▶ _EXERCISE TEXT_
==============================

Early postsurgical conception rate worryingly high among bariatric surgery patients
Current postsurgical contraceptive practices and conception rates may not be in line with recommendations for up to an 18-month delay in conception after weight-loss surgery, according to 7-year data from reproductive-aged women in the Longitudinal Assessment of Bariatric Surgery-2 study.
By clinical practice guidelines, women are strongly advised to avoid getting pregnant for at least 12 to 18 months following bariatric surgery to optimize the likelihood of maternal weight stability during foetal growth and improve the chance of success for a healthy maternal and neonatal outcome. [Obesity (Silver Spring) 2013;21(suppl 1):S1–27]
On the contrary, the conception rate in the study cohort of 710 women (median preoperative age 34 years) who underwent first-time weight-loss surgery as part of routine clinical care appeared to be particularly high at 42.3 per 1,000 woman-years in the 18 months after the procedure. The rate was 53.8 per 1,000 woman-years over a median follow-up of 6.5 years. [Obstet Gynecol 2017;doi:10.1097/AOG.0000000000002323]
Early conception was associated with age (adjusted relative risk [RR], 0.41 per 10 years; p=0.03), being married or living as married (adjusted RR, 4.76; p<0.001), and regarding future pregnancy as important preoperatively (adjusted RR, 8.50; p<0.001).

==============================

▶ _SUPPLIED MATERIAL_
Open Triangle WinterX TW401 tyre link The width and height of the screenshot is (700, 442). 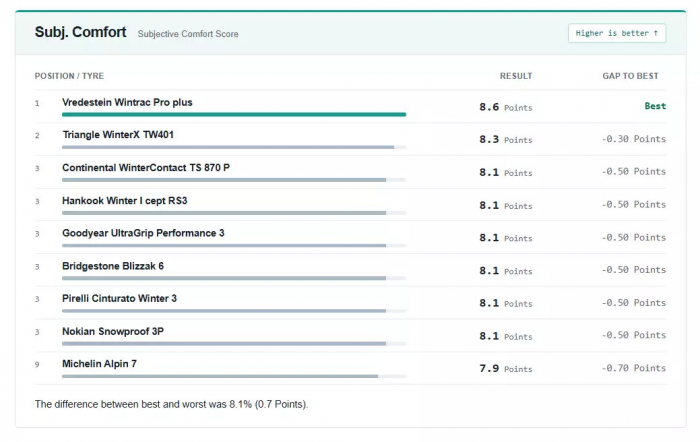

==============================

▶ _ASSIGNED TASK 1_
According to the bariatric surgery article, how many women were in the study cohort?
▶ _ASSIGNED TASK 2_
Rewrite everything from "Early postsurgical conception" down to "Bariatric Surgery-2 study." in the bariatric surgery article, putting "women of childbearing age" in place of "reproductive-aged women".
The material is not needed here.

▶ _REPLY 1_
710 women.

▶ _REPLY 2_
Early postsurgical conception rate worryingly high among bariatric surgery patients
Current postsurgical contraceptive practices and conception rates may not be in line with recommendations for up to an 18-month delay in conception after weight-loss surgery, according to 7-year data from women of childbearing age in the Longitudinal Assessment of Bariatric Surgery-2 study.